National Cyber Director Harry Coker delivered the keynote address, calling for streamlining regulations and bipartisan legislation to create a structure for regulatory harmonization. “To live in the world envisioned in our National Cybersecurity Strategy, we must take collective action – individuals, governments, allies, civil society and the private sector,” he said.
Hetner, a former cybersecurity advisor to the US Securities and Exchange Commission Chairman, highlighted a common complaint: time spent on compliance represents financial resources that companies could spend elsewhere. Harmonization would also yield national security benefits, such as “better alignment allows for easier tracking and sharing of incidents,” said Ruiz.
“That is a clear opportunity,” said Art Lindo, deputy director for policy in supervision and regulation at the Federal Reserve Board, of harmonization.
While overlapping cybersecurity regulations can present challenges, the speakers across the conference’s panels clarified that the motivation to introduce and maintain security standards comes from a compelling societal need.
“The attack surface has grown,” said Alexander Evans, professor at the London School of Economics; targets now include critical sectors such as healthcare and energy infrastructure. With “multiple levels of losses likely to occur in the near-term,” said Lindo, the priority should be identifying who is best positioned “to mitigate or reduce those risks.”
Just this past year, Change Healthcare, a large healthcare payments processor, and Kaiser Permanente were subject to cyberattacks that exposed more than 100 million individuals’ data, including social security numbers and medical information. This incident and others were the topic of a dedicated panel on cyber regulation for the healthcare sector.
Cyber attacks can similarly weaponize the critical infrastructure citizens depend on every day in the United States. “The Colonial Pipeline attack was a watershed event,” said Harry Krejsa, director of studies at the Carnegie Mellon Institute for Strategy, while moderating a panel on cyber regulation for the energy transition. The attack prompted concerns that a foreign adversary could clandestinely “pre-position destructive capabilities in the US energy ecosystem.” The intensity of these threats has prompted US regulators to act at the state and federal levels.

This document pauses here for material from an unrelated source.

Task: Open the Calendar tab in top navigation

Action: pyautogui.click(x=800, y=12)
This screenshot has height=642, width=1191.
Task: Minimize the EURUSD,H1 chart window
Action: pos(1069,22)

Working with the private sector to develop effective cyber regulatory policy has also been a federal priority. Kemba Walden, president of Paladin Global Institute and former acting National Cyber Director for the Biden administration, said that executive orders during the Obama administration “made clear it is US policy to be in partnership with the private sector” in efforts to bolster cybersecurity according to the specific needs of each industry. Since then, the Trump and Biden administrations have each issued executive orders articulating the same private-public partnership principles.
The benefits of harmonization, coupled with the expansion of the cyber threat, may explain the bipartisan push on Capitol Hill to pass regulatory harmonization legislation. US Senator Gary Peters [D-MI] introduced the Streamlining Federal Cybersecurity Regulations Act alongside Senator James Lankford [R-OK] to do just that.
According to Emily Ferguson, a member of Peters’ staff, the “demand for a congressional solution is strong and will only continue to grow.” Ahern, quoting Hochul, remarked, “We can either succeed together or fail separately, right?”